REQUIRED ACTION
Give back the line that contains "The image size is (1400, 513)." and every following line, exactly as they appear, through the end of the data.

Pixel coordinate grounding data
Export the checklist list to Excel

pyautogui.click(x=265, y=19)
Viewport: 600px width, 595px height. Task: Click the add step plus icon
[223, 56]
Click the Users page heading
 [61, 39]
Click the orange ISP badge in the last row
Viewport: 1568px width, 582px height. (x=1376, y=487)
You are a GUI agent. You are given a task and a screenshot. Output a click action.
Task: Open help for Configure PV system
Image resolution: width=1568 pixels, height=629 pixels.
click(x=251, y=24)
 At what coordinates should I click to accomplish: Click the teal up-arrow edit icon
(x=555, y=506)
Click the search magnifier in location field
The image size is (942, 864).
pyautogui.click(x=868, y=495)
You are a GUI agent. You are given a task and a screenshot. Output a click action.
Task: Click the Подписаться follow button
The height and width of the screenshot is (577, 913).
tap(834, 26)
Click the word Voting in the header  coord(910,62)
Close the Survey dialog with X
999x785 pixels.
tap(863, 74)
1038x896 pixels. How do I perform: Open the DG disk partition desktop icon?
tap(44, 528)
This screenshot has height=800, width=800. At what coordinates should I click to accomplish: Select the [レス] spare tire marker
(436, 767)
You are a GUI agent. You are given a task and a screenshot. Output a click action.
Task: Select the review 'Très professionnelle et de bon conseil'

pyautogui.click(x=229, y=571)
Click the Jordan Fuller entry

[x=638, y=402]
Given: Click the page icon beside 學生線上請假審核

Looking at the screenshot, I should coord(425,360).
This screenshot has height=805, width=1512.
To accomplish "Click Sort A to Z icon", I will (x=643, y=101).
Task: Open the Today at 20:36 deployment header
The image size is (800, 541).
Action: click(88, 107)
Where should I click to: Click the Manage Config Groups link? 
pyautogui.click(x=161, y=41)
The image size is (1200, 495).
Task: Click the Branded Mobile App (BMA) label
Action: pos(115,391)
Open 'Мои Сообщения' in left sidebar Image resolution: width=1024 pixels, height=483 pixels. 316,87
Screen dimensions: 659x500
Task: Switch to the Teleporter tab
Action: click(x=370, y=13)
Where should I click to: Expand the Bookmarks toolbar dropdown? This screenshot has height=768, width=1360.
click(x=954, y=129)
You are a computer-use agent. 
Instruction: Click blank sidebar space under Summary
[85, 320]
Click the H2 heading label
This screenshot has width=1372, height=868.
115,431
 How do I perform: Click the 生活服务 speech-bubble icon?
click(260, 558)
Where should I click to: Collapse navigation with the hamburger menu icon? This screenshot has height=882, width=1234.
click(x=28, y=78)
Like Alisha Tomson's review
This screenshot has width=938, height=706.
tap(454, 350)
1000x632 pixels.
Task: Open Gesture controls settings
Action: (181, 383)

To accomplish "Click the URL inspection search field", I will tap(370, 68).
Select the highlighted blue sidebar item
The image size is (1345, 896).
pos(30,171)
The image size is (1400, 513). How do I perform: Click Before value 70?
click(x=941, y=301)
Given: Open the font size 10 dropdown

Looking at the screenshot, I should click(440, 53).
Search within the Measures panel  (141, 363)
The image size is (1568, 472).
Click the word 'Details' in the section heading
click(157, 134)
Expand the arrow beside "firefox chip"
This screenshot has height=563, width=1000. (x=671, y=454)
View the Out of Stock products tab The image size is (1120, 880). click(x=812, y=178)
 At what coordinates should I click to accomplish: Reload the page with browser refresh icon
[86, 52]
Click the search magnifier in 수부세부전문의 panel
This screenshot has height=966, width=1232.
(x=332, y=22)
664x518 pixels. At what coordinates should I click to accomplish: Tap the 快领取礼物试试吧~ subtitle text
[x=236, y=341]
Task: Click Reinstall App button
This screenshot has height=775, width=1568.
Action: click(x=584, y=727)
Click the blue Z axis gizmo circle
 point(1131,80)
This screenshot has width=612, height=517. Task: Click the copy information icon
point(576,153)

TASK SOLUTION
The image size is (1400, 513). How do I perform: Click Before value 70?
click(x=941, y=301)
Given: Open the font size 10 dropdown

Looking at the screenshot, I should click(440, 53).
Search within the Measures panel  (141, 363)
The image size is (1568, 472).
Click the word 'Details' in the section heading
click(157, 134)
Expand the arrow beside "firefox chip"
This screenshot has height=563, width=1000. (x=671, y=454)
View the Out of Stock products tab The image size is (1120, 880). click(x=812, y=178)
 At what coordinates should I click to accomplish: Reload the page with browser refresh icon
[86, 52]
Click the search magnifier in 수부세부전문의 panel
This screenshot has height=966, width=1232.
(x=332, y=22)
664x518 pixels. At what coordinates should I click to accomplish: Tap the 快领取礼物试试吧~ subtitle text
[x=236, y=341]
Task: Click Reinstall App button
This screenshot has height=775, width=1568.
Action: click(x=584, y=727)
Click the blue Z axis gizmo circle
 point(1131,80)
This screenshot has width=612, height=517. Task: Click the copy information icon
point(576,153)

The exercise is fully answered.